Is a pro-policyholder trend on the horizon?
This piece is different in two important respects. First, it focuses on a point that has not yet achieved a level of pervasiveness that could be fairly characterized as a trend, although it should and hopefully will reach that point soon. Second, this piece discusses a positive outcome for policyholders seeking to recover for their coronavirus- and Covid-19-related losses.

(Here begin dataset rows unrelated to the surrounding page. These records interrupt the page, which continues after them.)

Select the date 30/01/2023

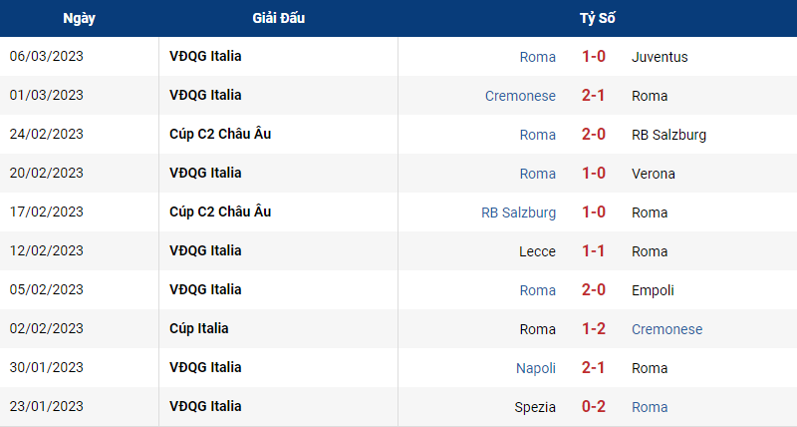point(46,367)
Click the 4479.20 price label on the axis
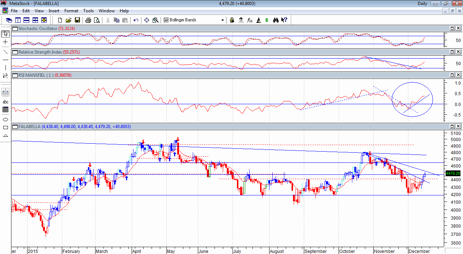This screenshot has width=463, height=254. 453,174
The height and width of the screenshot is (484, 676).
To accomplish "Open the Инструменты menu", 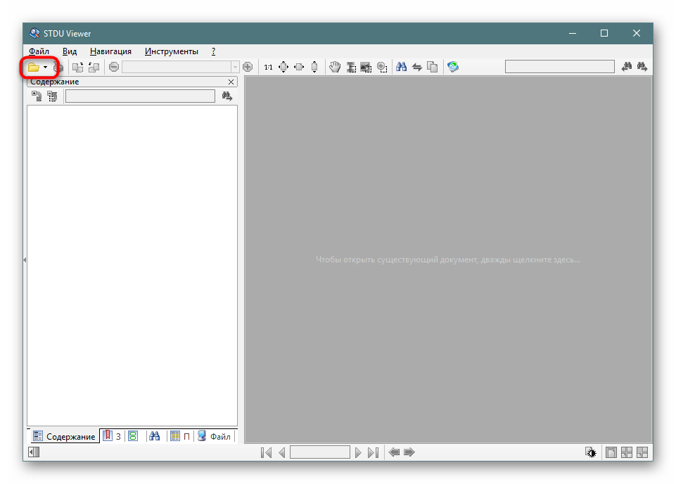I will click(172, 51).
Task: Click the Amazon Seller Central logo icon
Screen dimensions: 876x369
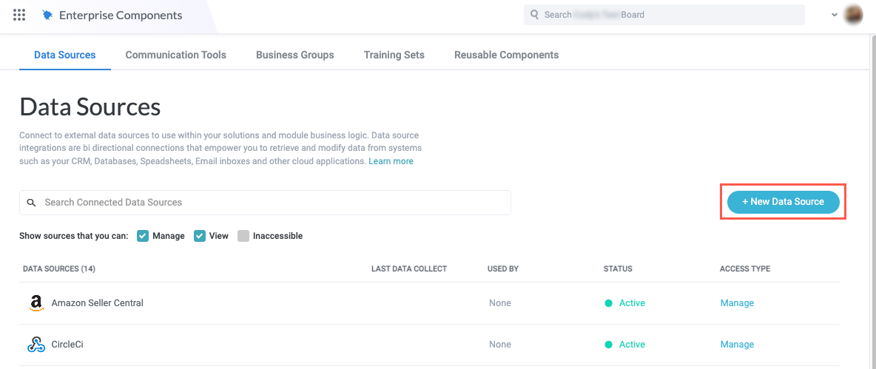Action: pyautogui.click(x=36, y=303)
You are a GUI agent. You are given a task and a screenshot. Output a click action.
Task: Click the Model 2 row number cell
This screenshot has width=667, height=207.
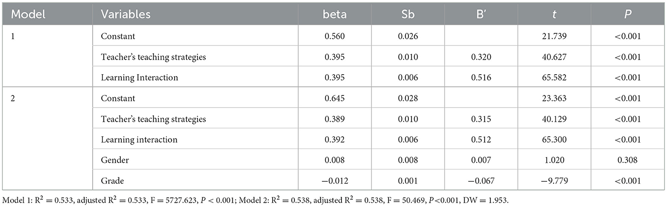coord(14,98)
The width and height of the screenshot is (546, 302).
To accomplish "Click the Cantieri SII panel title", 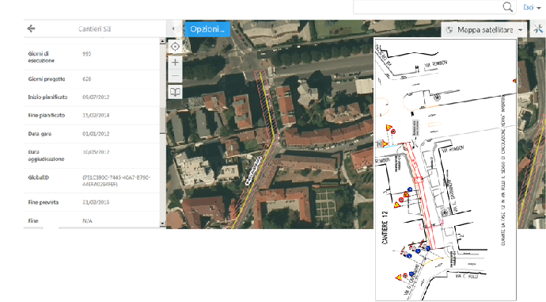I will [x=94, y=29].
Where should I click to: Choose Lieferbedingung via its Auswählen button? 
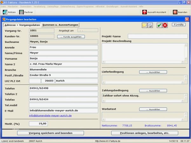153,72
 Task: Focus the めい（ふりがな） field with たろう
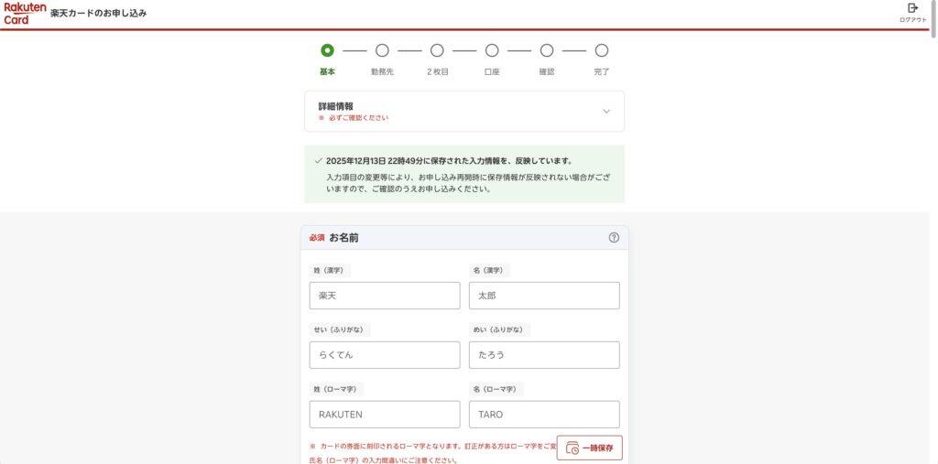click(544, 355)
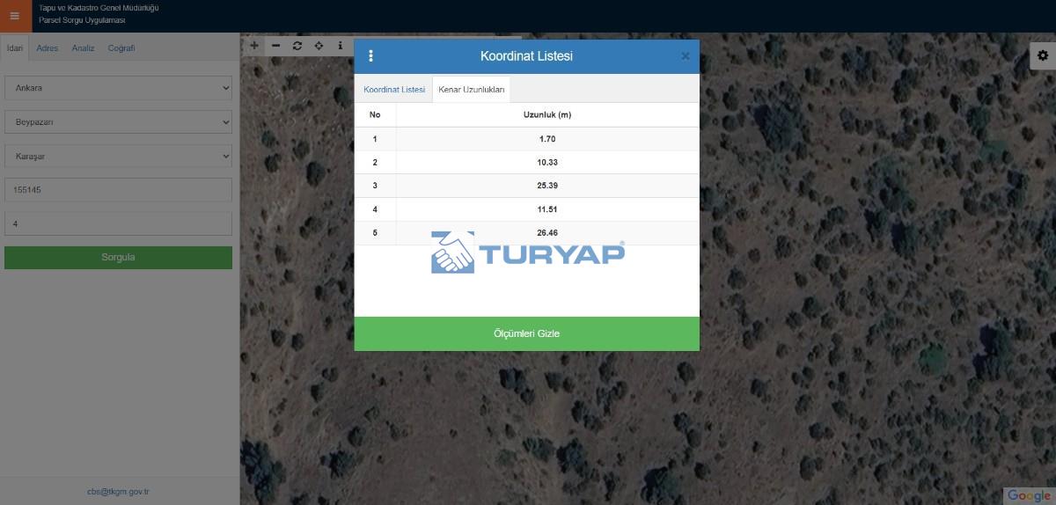
Task: Switch to the Koordinat Listesi tab
Action: pyautogui.click(x=394, y=90)
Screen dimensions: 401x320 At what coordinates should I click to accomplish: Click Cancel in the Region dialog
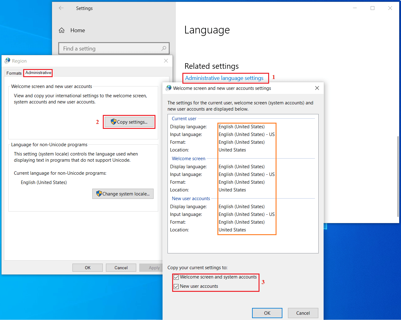point(121,268)
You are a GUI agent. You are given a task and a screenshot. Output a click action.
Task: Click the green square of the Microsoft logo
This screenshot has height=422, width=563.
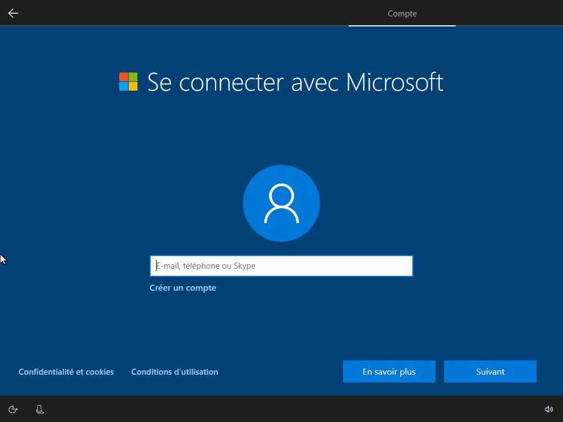(x=133, y=77)
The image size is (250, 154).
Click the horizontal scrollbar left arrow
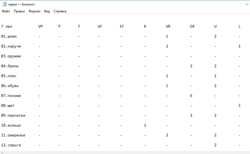coord(2,153)
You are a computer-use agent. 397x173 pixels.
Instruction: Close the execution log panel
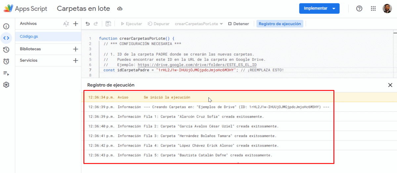390,85
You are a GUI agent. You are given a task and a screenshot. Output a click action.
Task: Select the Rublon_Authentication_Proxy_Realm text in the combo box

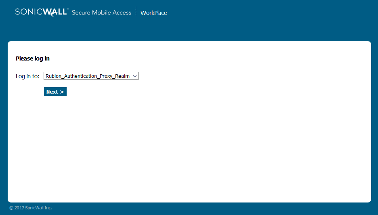87,76
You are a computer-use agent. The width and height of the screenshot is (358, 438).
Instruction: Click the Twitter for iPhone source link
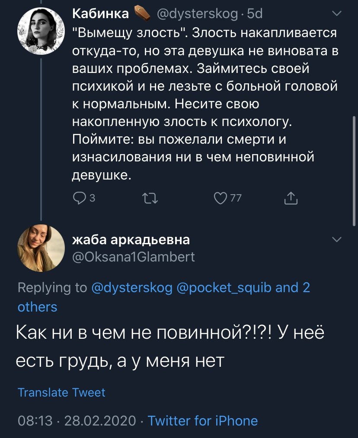tap(203, 420)
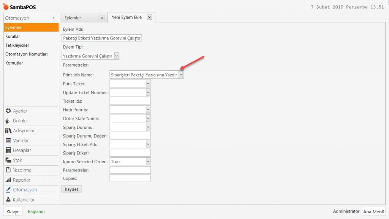Viewport: 389px width, 219px height.
Task: Open Hesaplar via its calculator icon
Action: [x=8, y=151]
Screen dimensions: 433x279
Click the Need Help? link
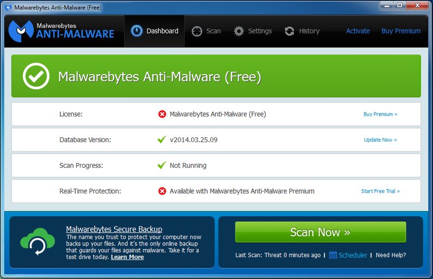390,255
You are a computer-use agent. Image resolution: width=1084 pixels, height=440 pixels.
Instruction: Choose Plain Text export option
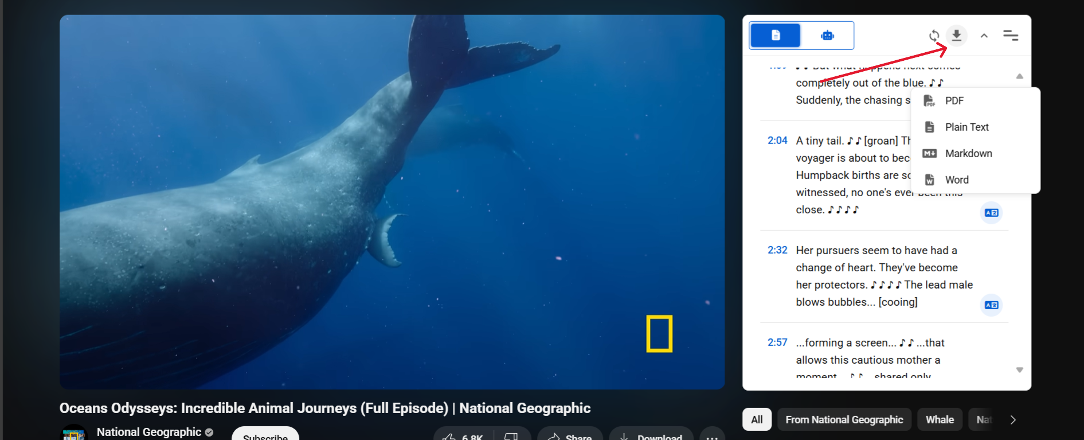point(966,127)
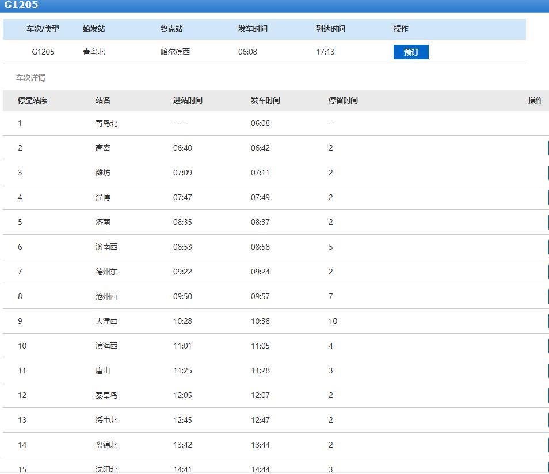Click the 站名 column header

coord(103,100)
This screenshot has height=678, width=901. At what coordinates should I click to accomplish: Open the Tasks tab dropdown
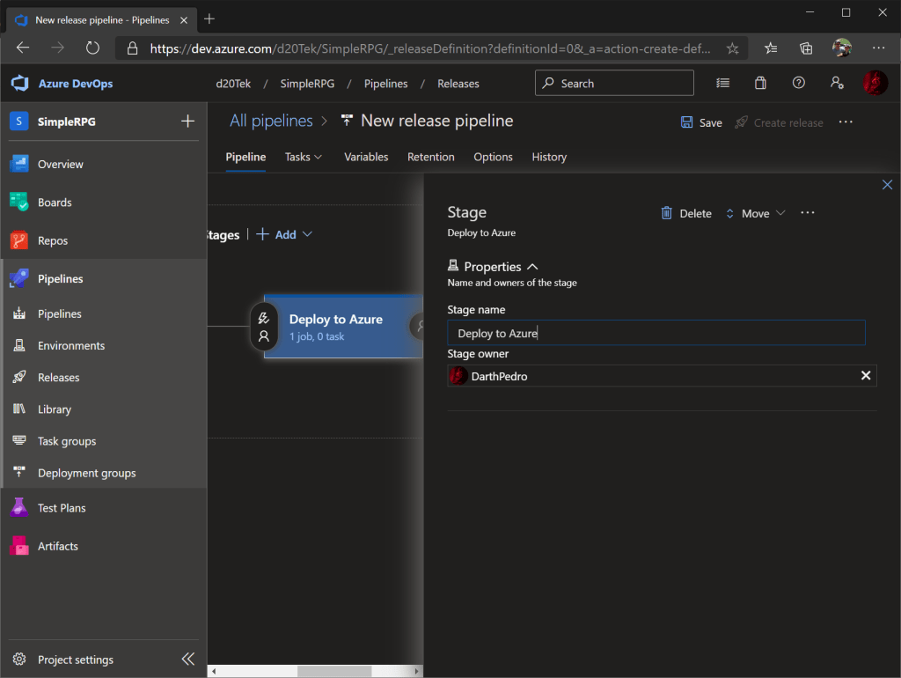coord(304,157)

So what are we talking about? Well, both of these different points can be found in a very recent and remarkable decision of a California intermediate state appellate court, captioned Shusha, Inc. v. Century-National Insurance Co., No. B313907, 2022 WL 17663238 (Cal. Ct. App. Dec. 14, 2022). In a footnote, the Shusha court rejected the insurance industry’s well-worn, “woe-is-me” argument that paying Covid-19 claims would lead the bankruptcy or insolvency of multiple insurance companies and perhaps the collapse of the entire first-party property insurance market. The court found that was an argument better left for the legislature, and that any cries of insolvency were overblown:
“Amici curiae by American Property and Casualty Insurance Association and the National Association of Mutual Insurance Companies seek to distinguish Marina Pacific on similar grounds. They also contend that allowing La Cava’s complaint to proceed would destabilize insurance markets by upholding claims for losses due to any regulation that limits a business’s operations, such as a noise ordinance mandating early closure or a fire regulation reducing occupancy and requiring reconfiguration. We are unpersuaded. These types of regulations would not involve allegations that “an external force acted on the insured property causing a physical change in the condition of the property,” as alleged by La Cava with respect to the COVID-19 virus contamination of its restaurant. (Marina Pacific, supra, 81 Cal. App.5 th at p. 107; accord, MRI Healthcare, supra, 187 Cal. App. 4th at p. 779.) Moreover, to the extent amici contend we should interpret the Century-National and similar policies not to apply to COVID-19 virus contamination for policy reasons, that is an argument best made to the Legislature, not directed to our review of the adequacy of the allegations in the first amended complaint.”
Finally, an appellate court addressed head on the insurance industry’s “woe-is-me” argument, which in addition to being a policy issue better left to state legislature, is also not empirically supportable in any respect. See, e.g., Richard Holober, Progressive Insurance Hoards Covid-19 Windfall Profits, Consumer Federation of California (Aug. 13, 2020); Claire Wilkinson, Chubb reports gains in Q3 profit, net premium written, Business Insurance (Oct. 28, 2020); Angela Childers, CNA Reports Higher Net Income Despite Cat Losses, Business Insurance (Nov. 2, 2020); J. Greenwald, Berkley Reports 161% Jump in Profits, Business Insurance (Jan. 26, 2021). Hopefully the Shusha court’s rejection of the insurance industry’s “woe-is-me” argument becomes a pro-policyholder trend in the Covid-19 jurisprudence.